As you imply, this doesn't work well for modules that use binary shared libraries.

I am not sure if i should generate a PAR file or an EXE. With an EXE i think it unzips all the files into a TEMP folder and then deletes them when the EXE stops.
That is basically correct. I'm not sure if it must clean up the unpacked files... they're unpacked to some tmp directory generally writable by the user on the given OS.

The other solution is to provide each end user with the output.par file and the script i want to run.

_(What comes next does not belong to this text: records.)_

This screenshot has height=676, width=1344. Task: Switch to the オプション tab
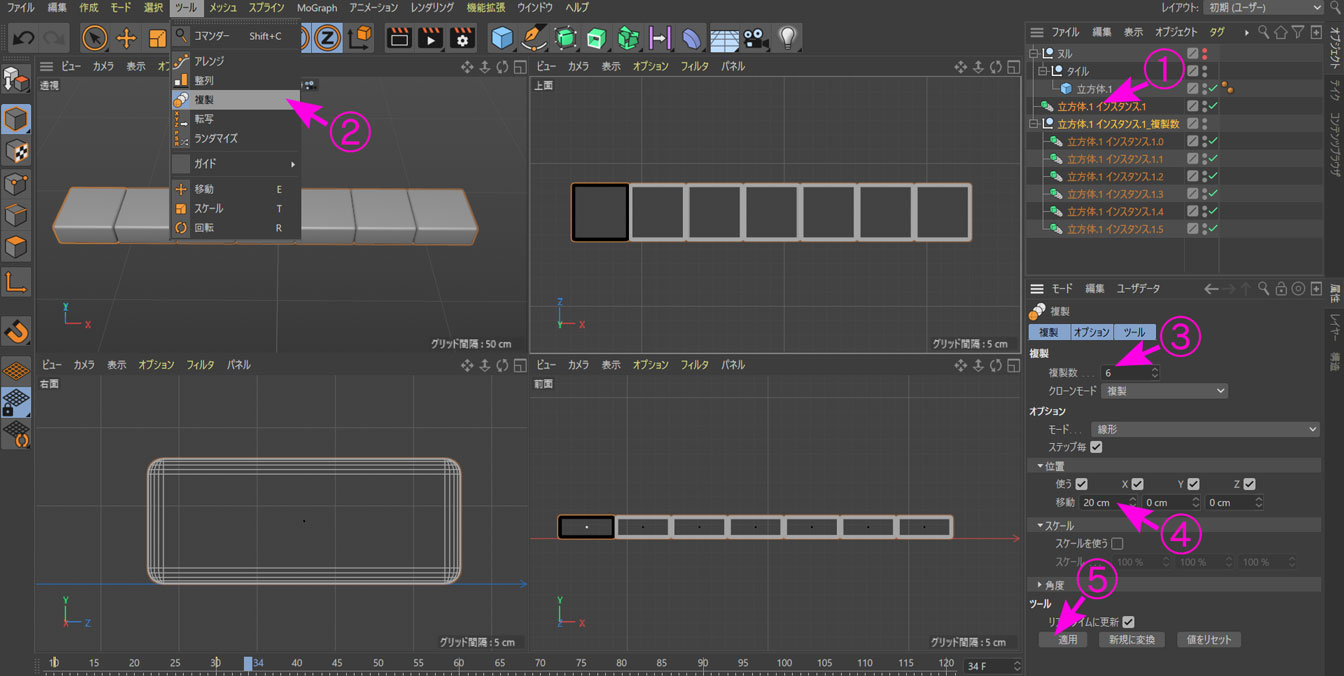[1090, 332]
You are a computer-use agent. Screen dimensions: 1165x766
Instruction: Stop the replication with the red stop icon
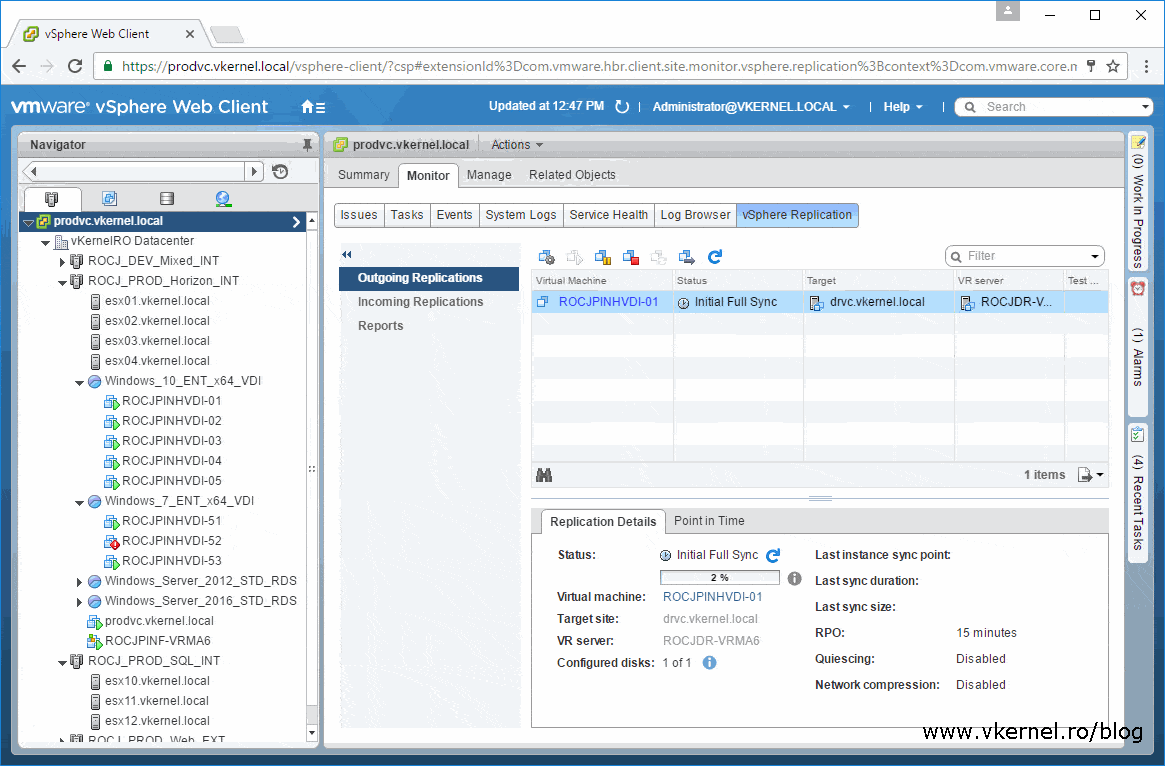point(632,257)
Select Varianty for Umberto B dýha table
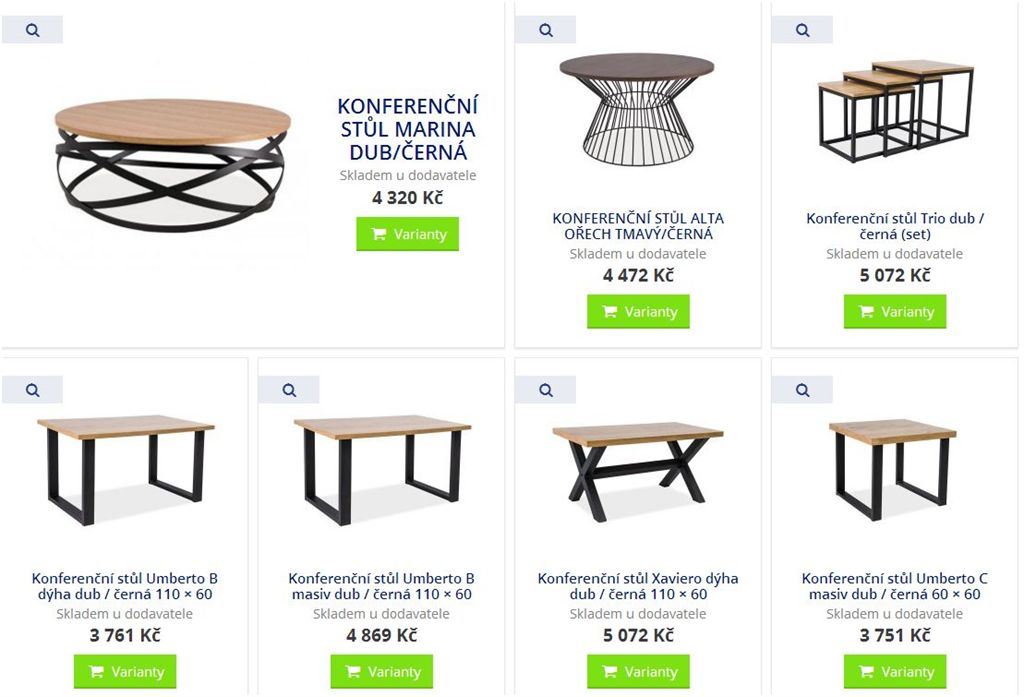1024x697 pixels. coord(125,672)
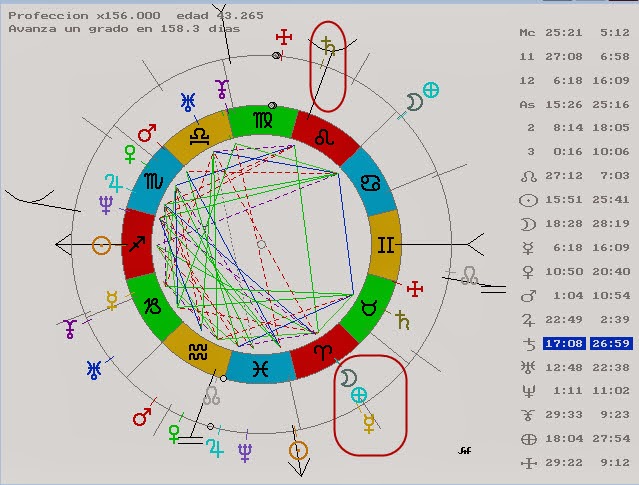This screenshot has height=485, width=639.
Task: Click the Virgo sign in the zodiac ring
Action: (x=260, y=121)
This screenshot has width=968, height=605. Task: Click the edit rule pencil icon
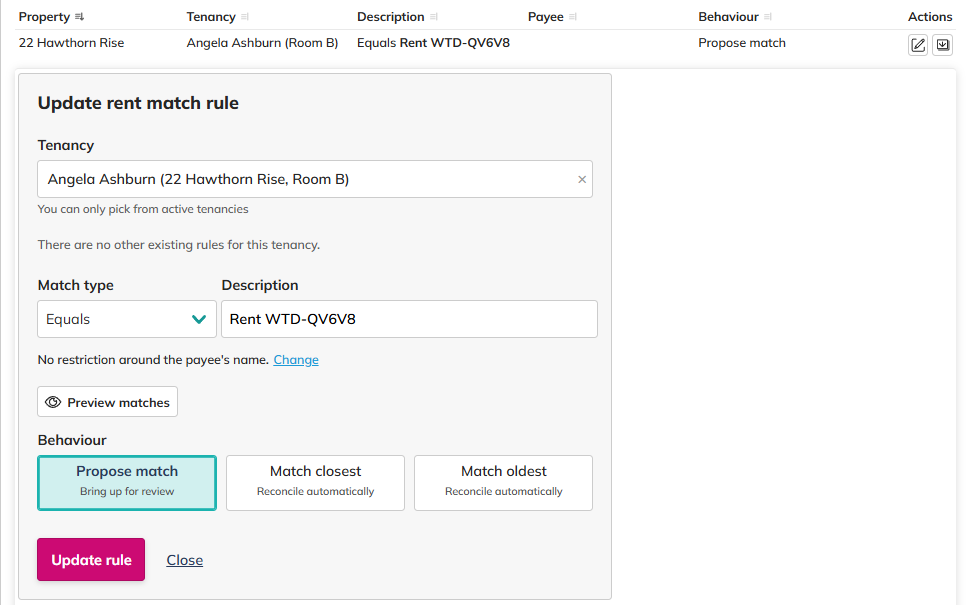(x=918, y=45)
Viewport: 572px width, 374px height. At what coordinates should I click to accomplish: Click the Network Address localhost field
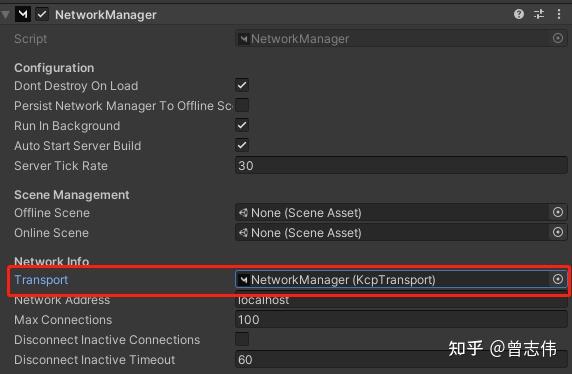point(401,300)
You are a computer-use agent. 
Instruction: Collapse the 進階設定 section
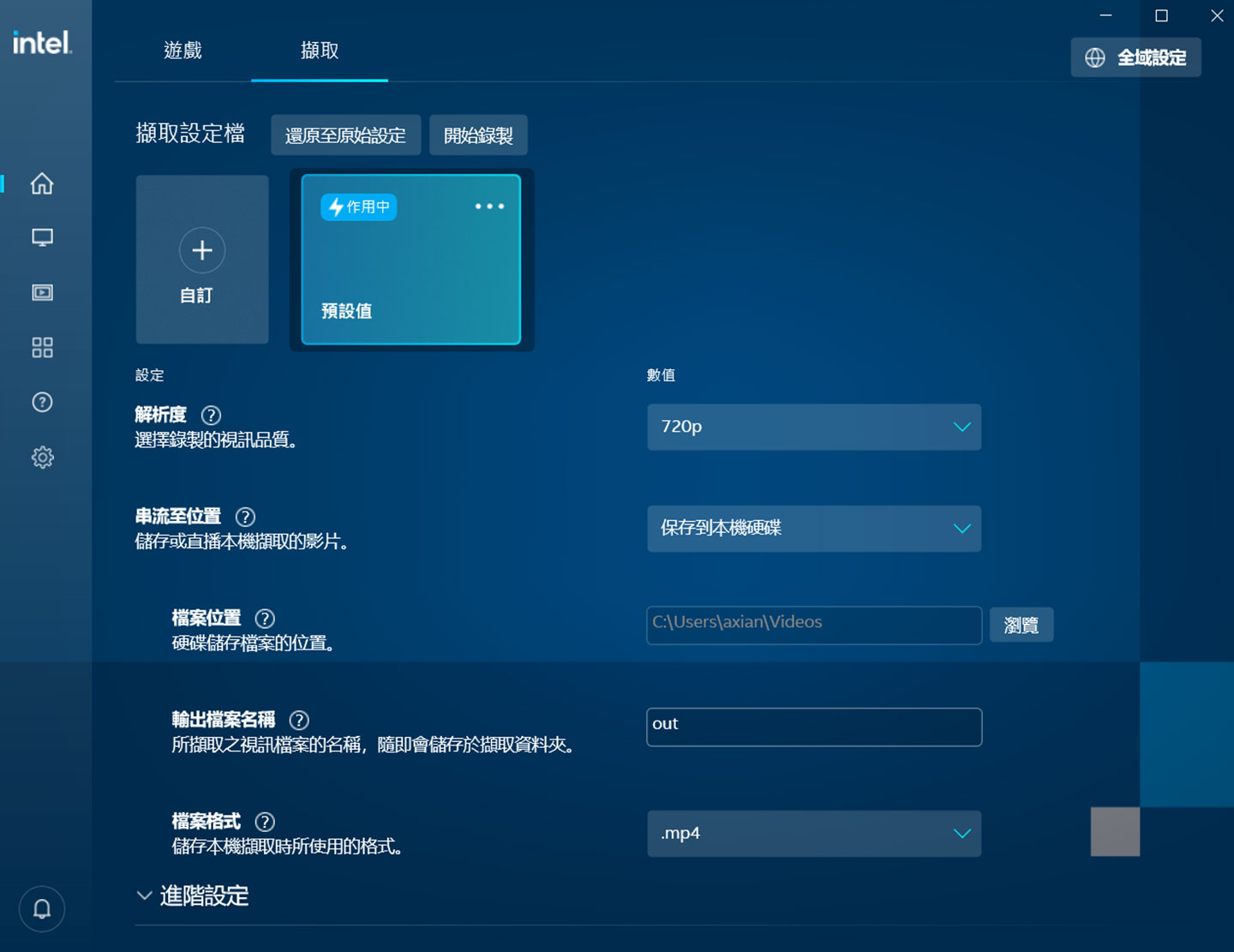pos(203,896)
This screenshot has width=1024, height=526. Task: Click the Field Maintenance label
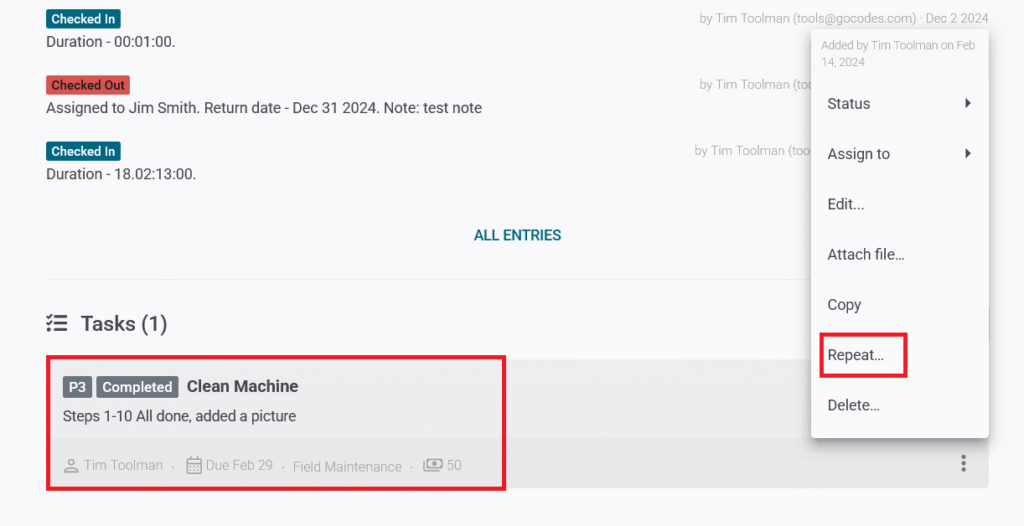coord(347,466)
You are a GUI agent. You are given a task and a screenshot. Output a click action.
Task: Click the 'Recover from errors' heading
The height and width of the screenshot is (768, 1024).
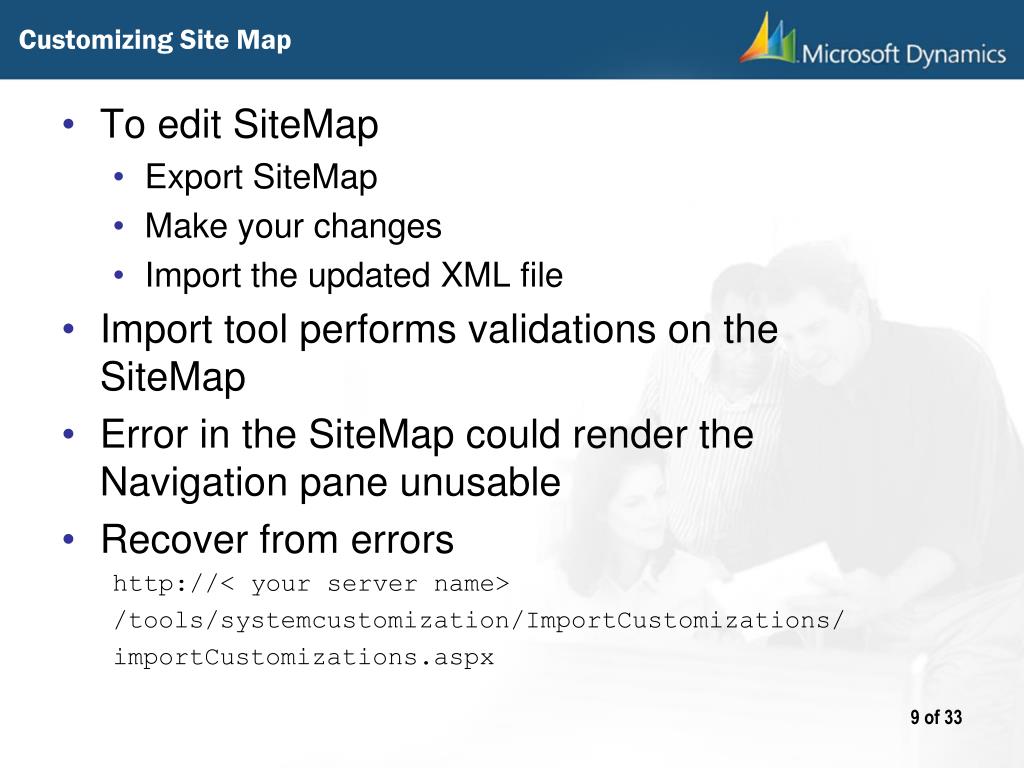tap(277, 539)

I am not sure how the PAR file mechanism works like does it unzip the files somewhere local or something?
It works identically as when pp is used to create an executable.

But the problem with this i have found is that the end user will still need to install the PAR and PAR:Dist packages in order to actually read a PAR file.
Ah, if that were the case then PAR would be pretty useless, no? ;-)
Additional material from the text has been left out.